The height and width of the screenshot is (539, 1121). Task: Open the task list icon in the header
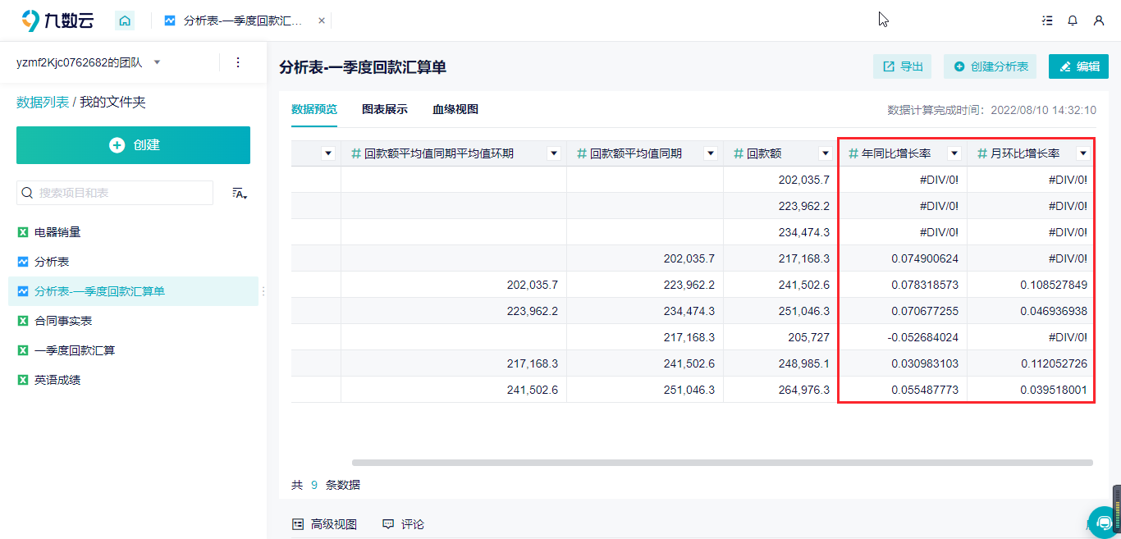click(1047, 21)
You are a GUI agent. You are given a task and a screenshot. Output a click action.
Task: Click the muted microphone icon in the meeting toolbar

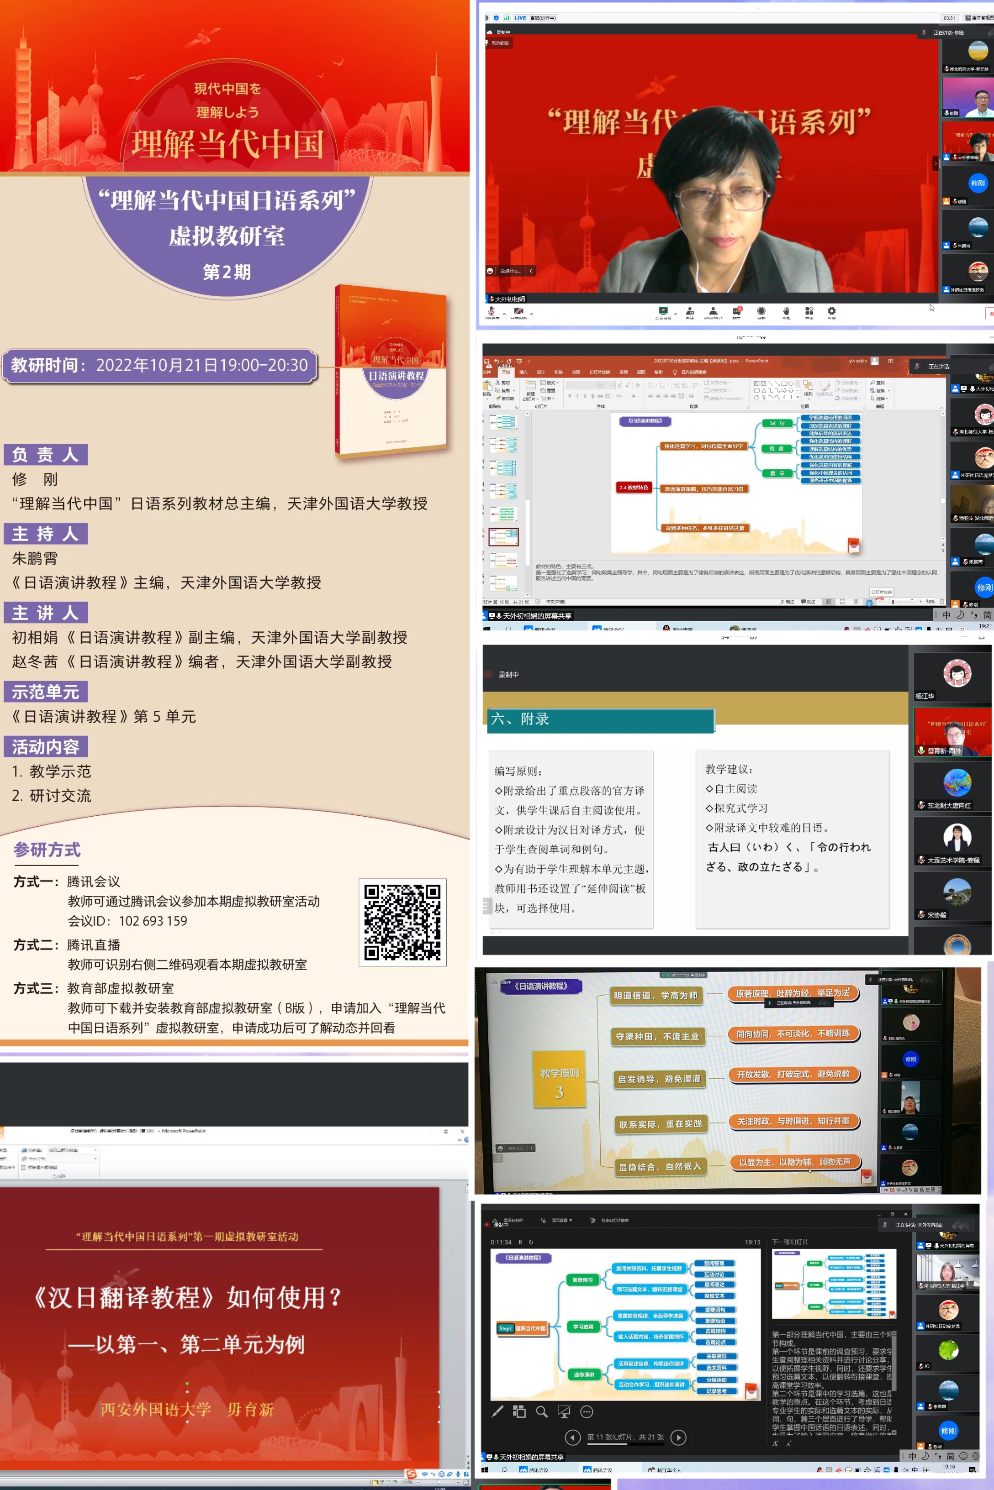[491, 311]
==============================
[Task to carry out] Reproduce every line of the listing above verbatim, leaving out the pictures.

[Solved exercise]
The height and width of the screenshot is (539, 1121). Task: Open the task list icon in the header
click(1047, 21)
You are a GUI agent. You are given a task and a screenshot. Output a click action.
Task: Click the muted microphone icon in the meeting toolbar

[491, 311]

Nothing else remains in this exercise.